Sanctuary in Parliament provides a rare  opportunity for MPs to meet with those who have fled persecution and sought safety here in the UK. Often people who seek protection here have fled faced reprisals because they had spoken out against their own leaders, and this event has offered many sanctuary seekers the chance to speak openly with MPs. One of sanctuary seekers reflected that they felt that they had been shown there is a place for them within the UK’s democratic process to raise their voices and be heard, and says he now has a  sense of belonging, confidence and hope. Another sanctuary seeker said “This is the best day of my life, I could not do this in my own country.” 

We thank all the MP’s and Peers who listened so carefully to the personal experiences of people seeking sanctuary and the concerns of their constituents.

The support across all parties was fantastic and we had positive responses to the three ‘asks’ with one MP stating that permission to works “… is a simple and sound request – seems a no brainer”.
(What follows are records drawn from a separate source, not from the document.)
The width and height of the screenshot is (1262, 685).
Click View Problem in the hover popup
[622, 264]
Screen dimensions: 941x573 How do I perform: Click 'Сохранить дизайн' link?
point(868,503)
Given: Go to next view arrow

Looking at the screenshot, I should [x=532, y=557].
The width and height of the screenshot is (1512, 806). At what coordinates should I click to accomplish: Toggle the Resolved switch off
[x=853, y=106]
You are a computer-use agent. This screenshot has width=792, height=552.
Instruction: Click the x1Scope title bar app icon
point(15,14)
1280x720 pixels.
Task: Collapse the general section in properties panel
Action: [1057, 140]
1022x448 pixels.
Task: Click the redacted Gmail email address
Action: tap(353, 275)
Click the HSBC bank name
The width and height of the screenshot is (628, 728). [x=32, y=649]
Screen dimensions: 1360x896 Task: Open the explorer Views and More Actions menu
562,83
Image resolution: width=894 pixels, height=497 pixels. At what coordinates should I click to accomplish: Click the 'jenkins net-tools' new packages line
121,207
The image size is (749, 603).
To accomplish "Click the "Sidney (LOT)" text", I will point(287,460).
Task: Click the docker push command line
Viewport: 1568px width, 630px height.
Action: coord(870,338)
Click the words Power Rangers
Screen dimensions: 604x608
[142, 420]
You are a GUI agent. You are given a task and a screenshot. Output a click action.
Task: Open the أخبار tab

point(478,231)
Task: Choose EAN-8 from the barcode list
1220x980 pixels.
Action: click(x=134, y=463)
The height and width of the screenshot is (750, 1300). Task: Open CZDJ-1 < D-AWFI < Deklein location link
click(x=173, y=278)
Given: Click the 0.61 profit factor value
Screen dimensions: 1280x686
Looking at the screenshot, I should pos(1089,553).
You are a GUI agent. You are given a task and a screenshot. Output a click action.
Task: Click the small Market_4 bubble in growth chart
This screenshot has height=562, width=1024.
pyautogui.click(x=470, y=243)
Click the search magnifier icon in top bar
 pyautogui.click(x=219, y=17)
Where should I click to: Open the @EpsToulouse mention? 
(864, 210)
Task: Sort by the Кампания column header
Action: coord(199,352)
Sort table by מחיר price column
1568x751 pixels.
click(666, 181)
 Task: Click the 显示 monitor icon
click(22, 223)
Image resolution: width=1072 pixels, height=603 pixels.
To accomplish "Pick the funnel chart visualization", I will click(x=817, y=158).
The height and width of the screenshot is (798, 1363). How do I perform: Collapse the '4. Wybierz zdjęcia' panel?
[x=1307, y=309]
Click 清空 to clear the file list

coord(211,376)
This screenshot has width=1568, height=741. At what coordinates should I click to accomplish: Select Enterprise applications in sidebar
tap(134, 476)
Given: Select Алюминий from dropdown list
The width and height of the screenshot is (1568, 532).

Several MPs followed up their support in tweets after attending the event. Among them, Preet Kaur Gill MP who tweeted, “Thank you to @CityofSanctuary for bringing refugee voices to Parliament. Wonderful to meet my constituents and hear about their concerns.” Caroline Lucas MP tweeted, “So brilliant to catch up in Parliament with some of the wonderful people involved with @BrightonSanct – makes me very proud.”

City of Sanctuary’s Chief Officer, Sian Summers-Rees, Chief Officer, CoS said:

This years Sanctuary in Parliament was once again full of enthusiasm, energy and passion. We brought the powerful voices of people seeking sanctuary to Parliament.  Our City of Sanctuary groups and other supporters, have shown that despite the overwhelming challenges they face in supporting sanctuary seekers they have the grit and determination to continue to call for changes to the system which will improve the lives of sanctuary seekers across the UK. We hope they felt part of a much bigger movement which is calling for change and uplifted by the cross-party support we recieved in Parliament“.

The story does not end here and neither does the activity – this is just the beginning and our groups, and other supporters are encouraged to make contact with MPs who attended, and those who were unable to attend. There are a number of Parliamentary Questions that have been outlined in the draft follow up letter that can be sent to MP‘s. See also the Policy Briefing and the Quick Guide for more information.

Finally, a thank you to all our groups, partners, attendees and especially the speakers for making the event such a massive success.